DATA TO EXAMINE:
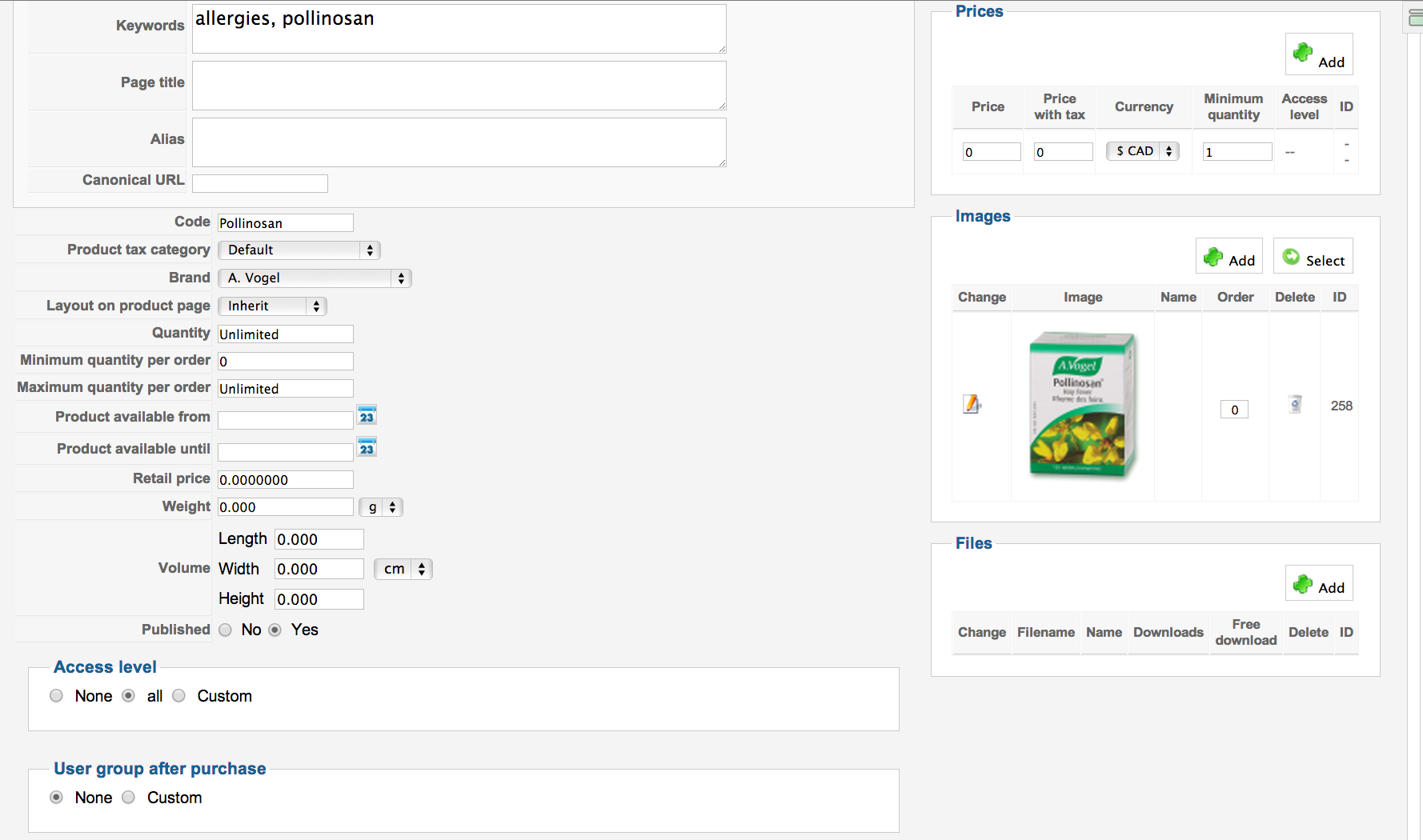Click the Page title text area

point(459,86)
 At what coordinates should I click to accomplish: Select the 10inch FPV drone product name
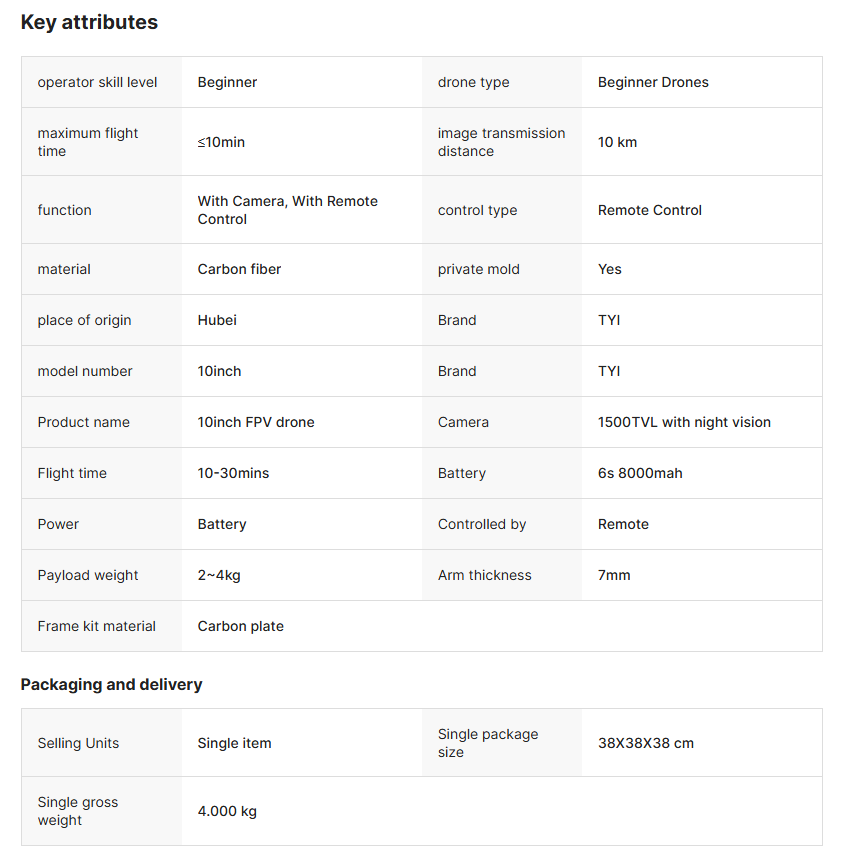[256, 422]
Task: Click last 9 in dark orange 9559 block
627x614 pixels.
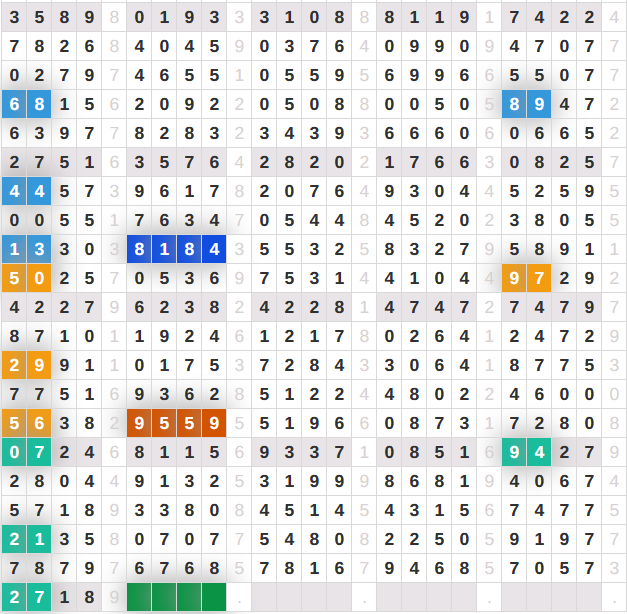Action: pos(214,424)
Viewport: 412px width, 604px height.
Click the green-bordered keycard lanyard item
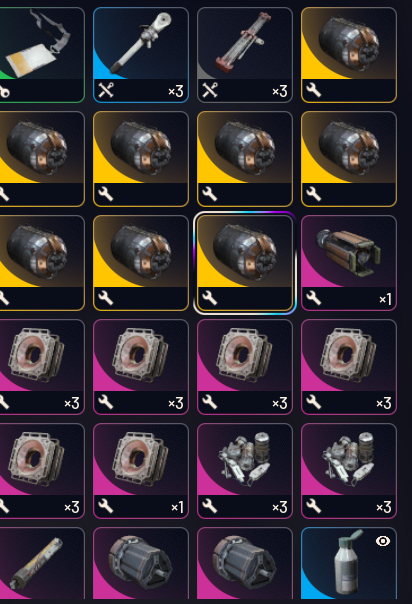point(42,55)
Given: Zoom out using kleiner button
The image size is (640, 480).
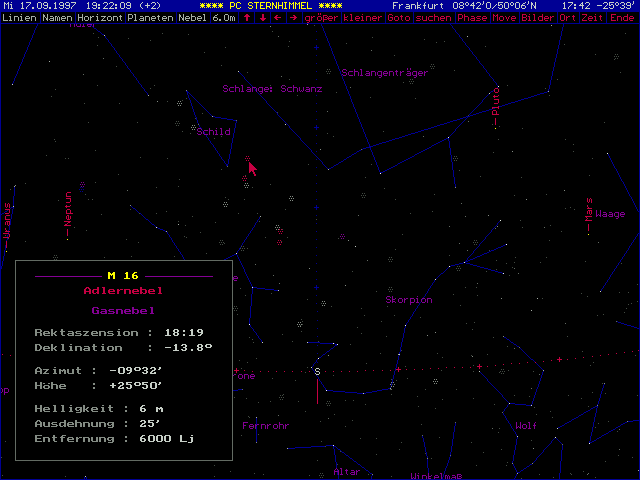Looking at the screenshot, I should [363, 18].
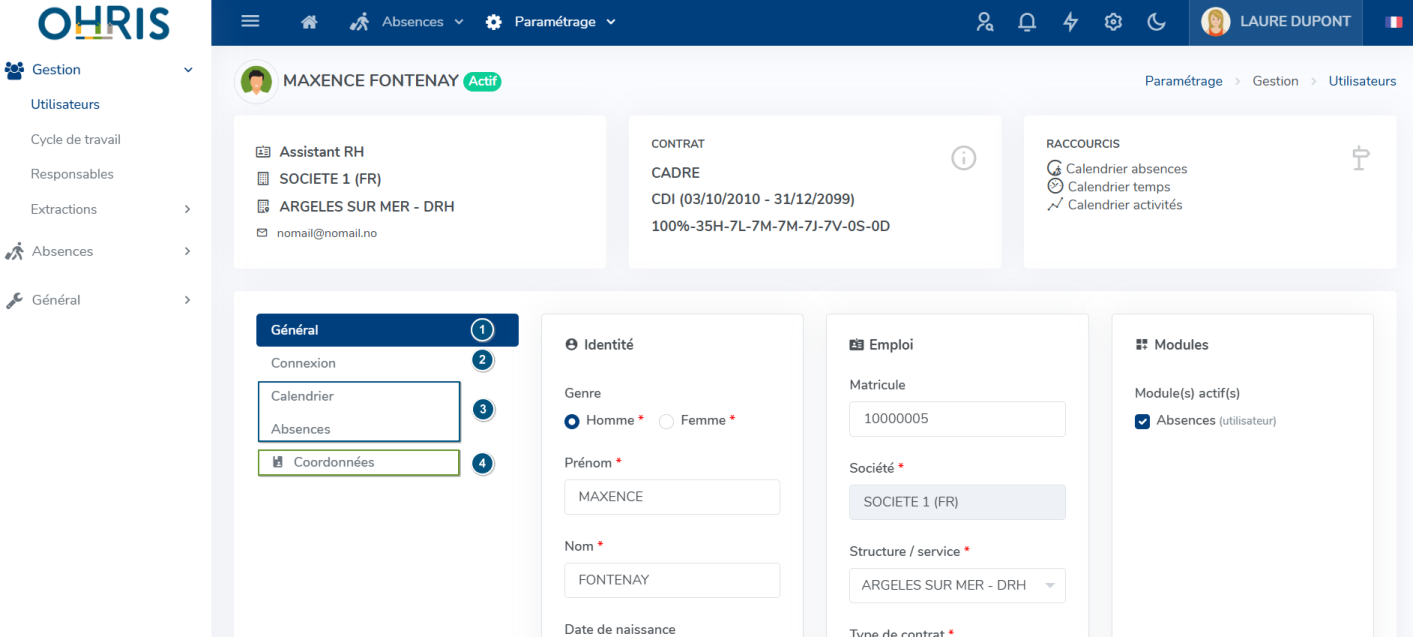Select the Homme radio button
The height and width of the screenshot is (637, 1413).
(x=572, y=421)
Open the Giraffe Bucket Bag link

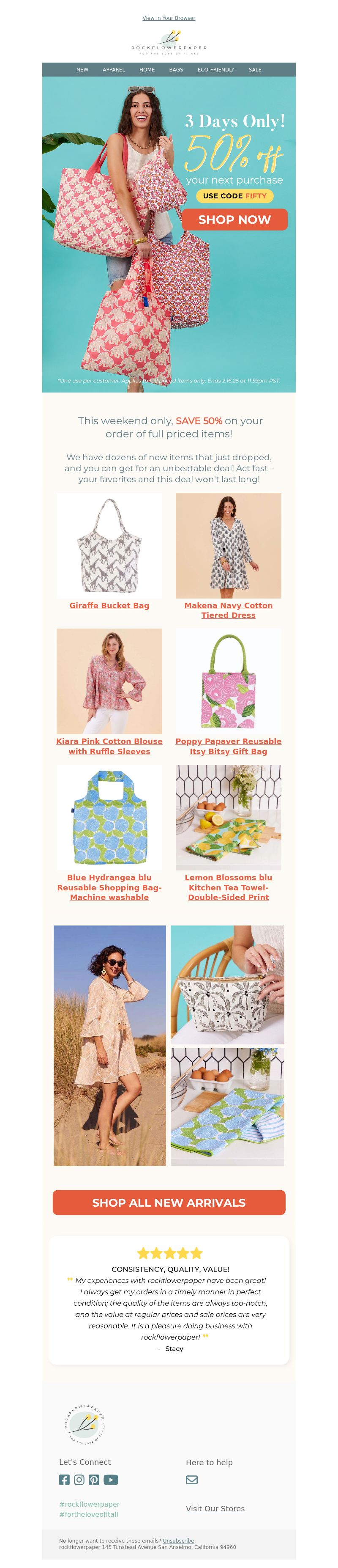[109, 606]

THE TASK: Beginning at the line above that contains "At what coordinates", repeat each line exactly through the one that contains "Viewport: 412px width, 604px height.", and leave out the pictures.

EXERCISE RESPONSE:
 At what coordinates should I click to accomplish: Select the 10inch FPV drone product name
[256, 422]
Task: Click last 9 in dark orange 9559 block
627x614 pixels.
Action: pos(214,424)
Viewport: 412px width, 604px height.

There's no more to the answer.